Comme le dit Françoise Palleau-Papin dans son introduction, Patricia Eakins, née en 1942, est « un oiseau rare de la littérature américaine contemporaine » (page 7). La traductrice parle d’« enchantement » et le mot n’est pas trop fort. Les contes empruntent à diverses traditions, orientale, extrême-orientale ; nous nous rendons dans le Grand Nord ou suivons de grands voyageurs. L’être humain vit dans l’intimité de la nature et des animaux, mais cette intimité n’est pas de tout repos comme le dit Paul Violi dans sa Postface ; nous oscillons en effet entre « extase » et « terreur » (page 211). En cette ambivalence toutefois paraît s’exprimer un désir, celui de la conteuse sans doute, d’une certaine justice poétique, ou d’une possibilité de bonté. On lit, par exemple, dans « L’ouno » : « Les esprits du cœur ne ressemblent pas à ceux des chiens des dents. Ils sont malicieux et puissants, mais jamais méchants. » (page 184) Dans « Les peaux de serpent », les « créatures reptiliennes » proliférantes – sorte de matérialisation des puissances démoniques – sont capables de générosité et apportent « secours et consolation » (page 54) à la femme abandonnée. Le serpent, selon la symbolique traditionnelle, se confond avec le devenir, à la fois destructeur et créateur. Patricia Eakins met en valeur l’âpreté de l’existence physique, insistant sur la dévoration (dans la nouvelle qui donne son titre à l’ouvrage, par exemple), sur l’accouplement et la naissance. Dans « Le Forrago », s’accumulent les périls et la nouvelle se termine par une note ironique : « Et on raconte qu’un assassin de Porto Affraia fut mis à mort, selon son propre désir, par une putain parfumée de forrago. Qui ne préférerait cela au couteau ou à la corde ? » (page 152) Nous nous situons, comme le veut le sous-titre de la nouvelle suivante, « Murumoren, ou le moulage brisé », entre volupté et maléfice, mais le conte ne perd pas, me semble-t-il, sa valeur fondamentale de questionnement éthique. Le héros de « La ruse de Dame Kataka » dit à la fin du conte : « Il m’a suffi de contempler le désir de mon propre cœur pour vaincre. » (page 68)

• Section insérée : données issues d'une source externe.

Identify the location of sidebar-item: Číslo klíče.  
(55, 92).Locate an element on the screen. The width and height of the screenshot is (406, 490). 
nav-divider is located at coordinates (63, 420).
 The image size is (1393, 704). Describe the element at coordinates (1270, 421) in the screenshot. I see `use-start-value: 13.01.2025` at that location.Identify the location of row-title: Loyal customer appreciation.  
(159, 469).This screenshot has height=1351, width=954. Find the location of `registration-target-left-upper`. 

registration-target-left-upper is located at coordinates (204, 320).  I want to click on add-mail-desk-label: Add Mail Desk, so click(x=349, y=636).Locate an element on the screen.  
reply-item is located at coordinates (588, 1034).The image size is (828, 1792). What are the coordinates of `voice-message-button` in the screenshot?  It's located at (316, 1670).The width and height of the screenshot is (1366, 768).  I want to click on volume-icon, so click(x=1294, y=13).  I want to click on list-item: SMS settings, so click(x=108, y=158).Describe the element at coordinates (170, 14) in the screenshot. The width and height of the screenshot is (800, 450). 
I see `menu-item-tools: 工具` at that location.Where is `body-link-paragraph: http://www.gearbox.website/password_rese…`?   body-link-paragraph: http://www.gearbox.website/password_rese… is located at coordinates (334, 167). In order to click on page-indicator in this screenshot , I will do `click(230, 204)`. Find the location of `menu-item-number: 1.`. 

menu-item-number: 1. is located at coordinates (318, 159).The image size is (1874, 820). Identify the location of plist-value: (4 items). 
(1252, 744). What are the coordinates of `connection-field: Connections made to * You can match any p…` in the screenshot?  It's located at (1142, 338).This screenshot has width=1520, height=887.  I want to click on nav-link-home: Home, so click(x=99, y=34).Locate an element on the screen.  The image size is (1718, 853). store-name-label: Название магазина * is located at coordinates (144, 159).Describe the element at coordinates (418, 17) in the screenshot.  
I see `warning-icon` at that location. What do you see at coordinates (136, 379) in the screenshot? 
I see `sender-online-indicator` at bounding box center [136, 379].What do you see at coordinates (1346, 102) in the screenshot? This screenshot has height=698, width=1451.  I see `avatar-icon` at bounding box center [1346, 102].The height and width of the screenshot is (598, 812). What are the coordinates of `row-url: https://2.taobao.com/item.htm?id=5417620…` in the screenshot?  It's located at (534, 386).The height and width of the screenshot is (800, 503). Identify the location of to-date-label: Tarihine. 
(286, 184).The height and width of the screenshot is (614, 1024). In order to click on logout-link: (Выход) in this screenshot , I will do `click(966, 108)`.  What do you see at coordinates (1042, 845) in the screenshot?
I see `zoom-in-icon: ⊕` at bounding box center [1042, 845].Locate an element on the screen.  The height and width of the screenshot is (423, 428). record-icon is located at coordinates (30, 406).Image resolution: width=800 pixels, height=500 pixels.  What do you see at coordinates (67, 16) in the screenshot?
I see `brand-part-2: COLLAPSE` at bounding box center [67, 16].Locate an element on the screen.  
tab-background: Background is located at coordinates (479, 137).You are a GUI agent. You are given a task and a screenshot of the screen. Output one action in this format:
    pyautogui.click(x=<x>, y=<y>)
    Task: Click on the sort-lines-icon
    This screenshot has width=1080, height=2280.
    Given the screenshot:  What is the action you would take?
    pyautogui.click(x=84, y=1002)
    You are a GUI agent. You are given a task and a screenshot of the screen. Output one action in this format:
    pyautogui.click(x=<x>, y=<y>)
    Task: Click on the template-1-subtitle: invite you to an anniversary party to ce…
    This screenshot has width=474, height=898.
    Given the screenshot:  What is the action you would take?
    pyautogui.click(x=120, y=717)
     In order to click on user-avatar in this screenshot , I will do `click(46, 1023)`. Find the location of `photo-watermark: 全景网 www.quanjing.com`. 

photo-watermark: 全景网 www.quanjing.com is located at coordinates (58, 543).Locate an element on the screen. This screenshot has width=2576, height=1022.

Patricia Eakins renouvelle le genre de façon hardie, avec un humour certain. On pense à Mérimée (La Vénus d’Ille), à Swift ou même à Lawrence (Le serpent à plumes), mais aussi à Hawthorne. Toutefois, la morale n’est pas aussi explicite chez Patricia Eakins que chez Hawthorne, mais on sent chez elle un désir d’envisager la possibilité d’une demeure humaine sur cette terre : « Tel l’espoir des morts pour les vivants, ces mots s’enroulent autour d’un Ignouk, pour lui tenir chaud s’il se trouve perdu, seul, très loin, sur la banquise, la nuit. » (page 210) On peut aussi lire ces contes comme des modulations sur l’implacabilité de la volonté schopenhauerienne, dont ironie et humour révèleraient le dérisoire.
Merci à Françoise Palleau-Papin de nous faire découvrir cet écrivain et de mettre ces contes à disposition des lecteurs français dans sa traduction soignée.